**What needs to be done**
Return the following lines and nothing else: the one holding "Screen dimensions: 1512x807" and all those after it in the records below, unchanged, minus any pictures.

--- --- ---

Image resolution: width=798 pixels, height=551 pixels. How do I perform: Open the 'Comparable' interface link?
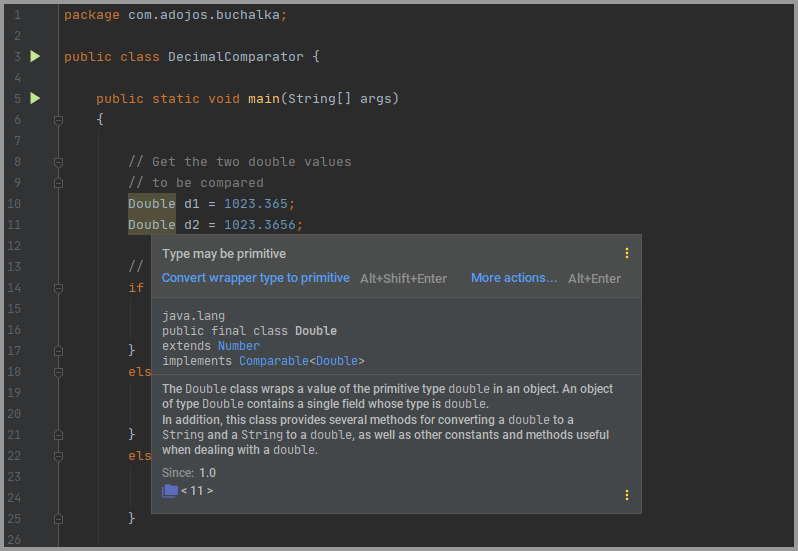tap(272, 361)
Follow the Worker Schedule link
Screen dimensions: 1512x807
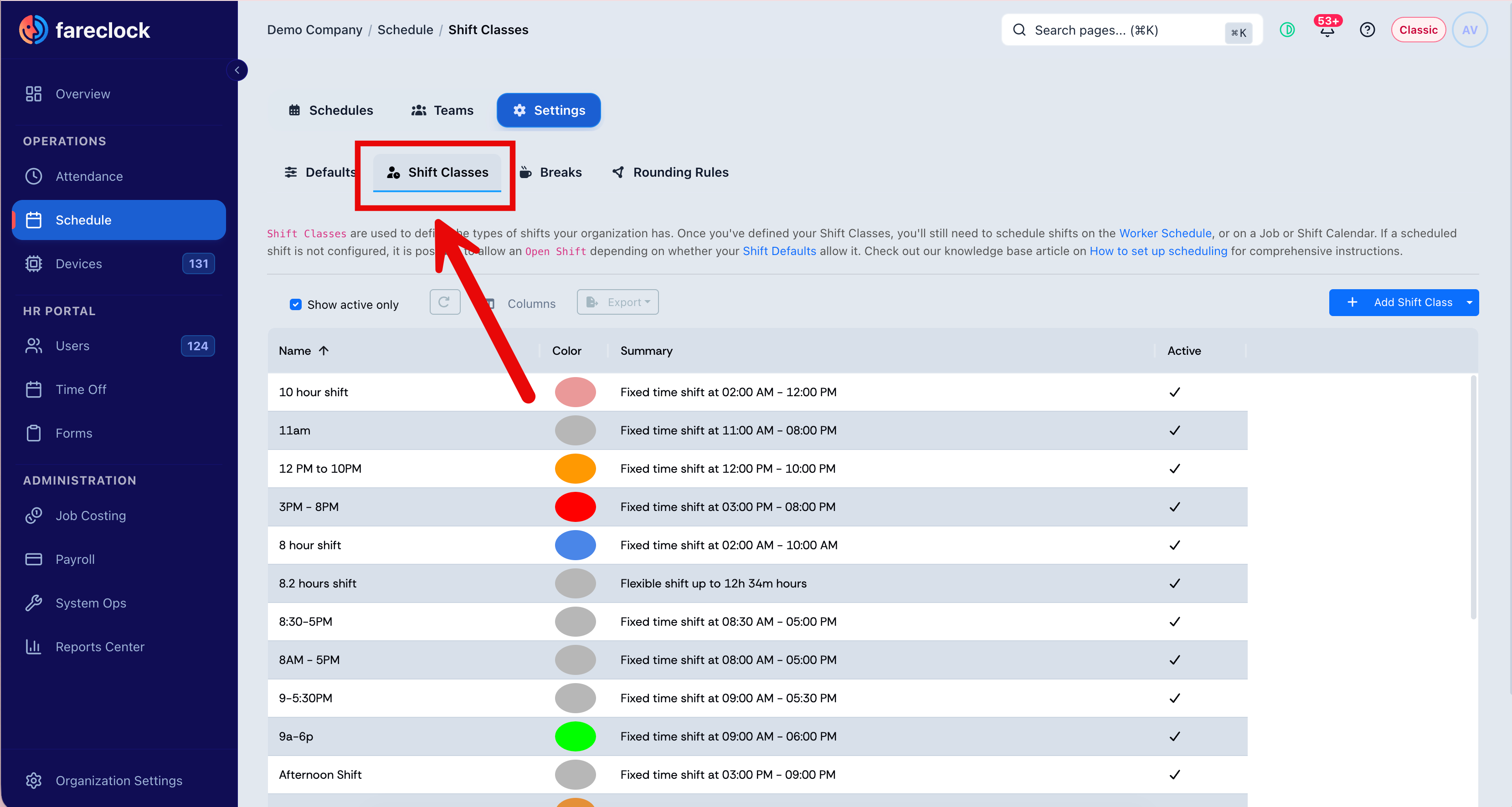[1165, 234]
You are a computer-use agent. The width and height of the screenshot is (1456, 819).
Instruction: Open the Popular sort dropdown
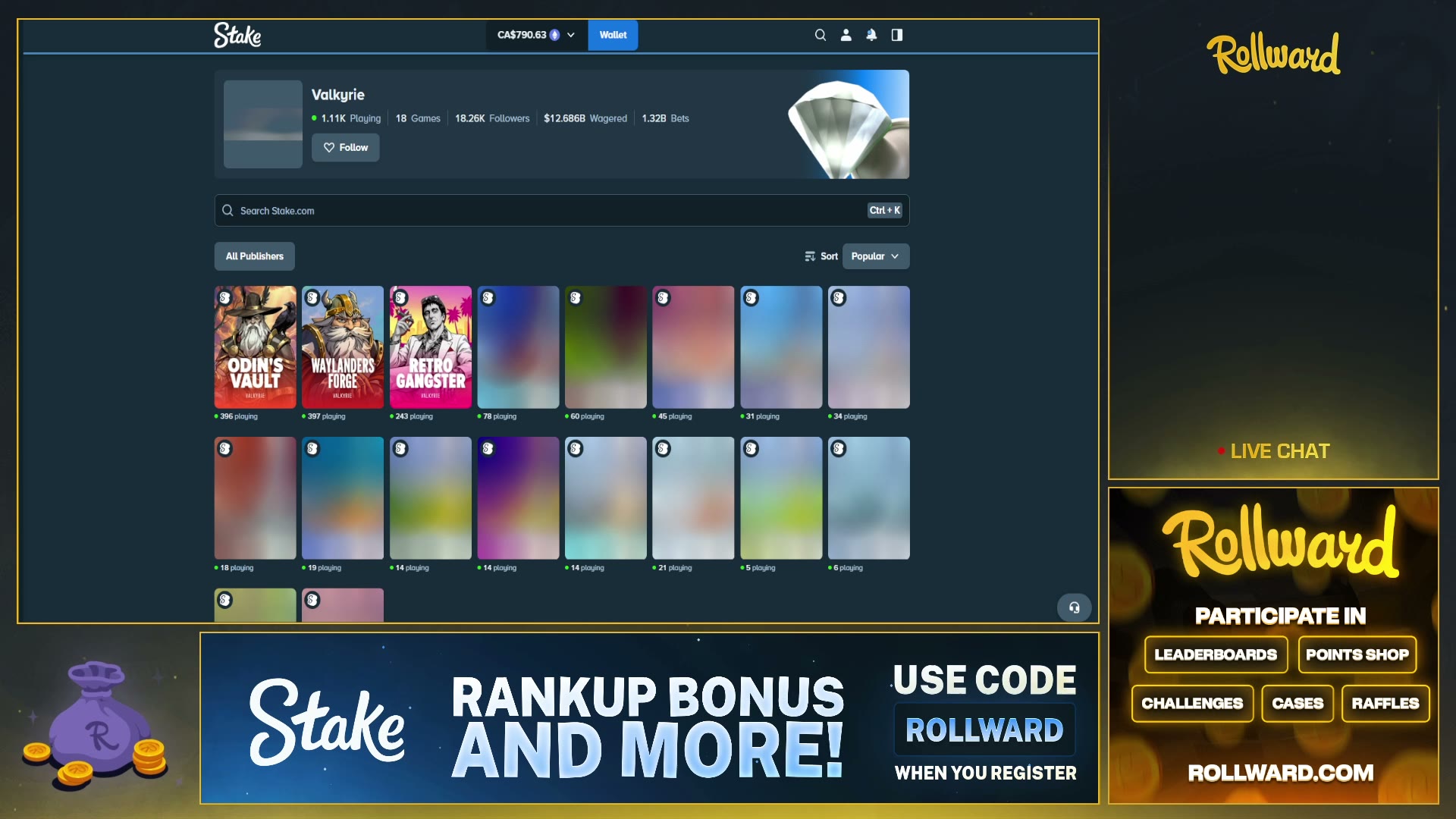pyautogui.click(x=875, y=256)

--- --- ---

**Answer box**
Screen dimensions: 1512x807
[1165, 234]
You are a computer-use agent. The width and height of the screenshot is (1456, 819).
Instruction: Open the Popular sort dropdown
pyautogui.click(x=875, y=256)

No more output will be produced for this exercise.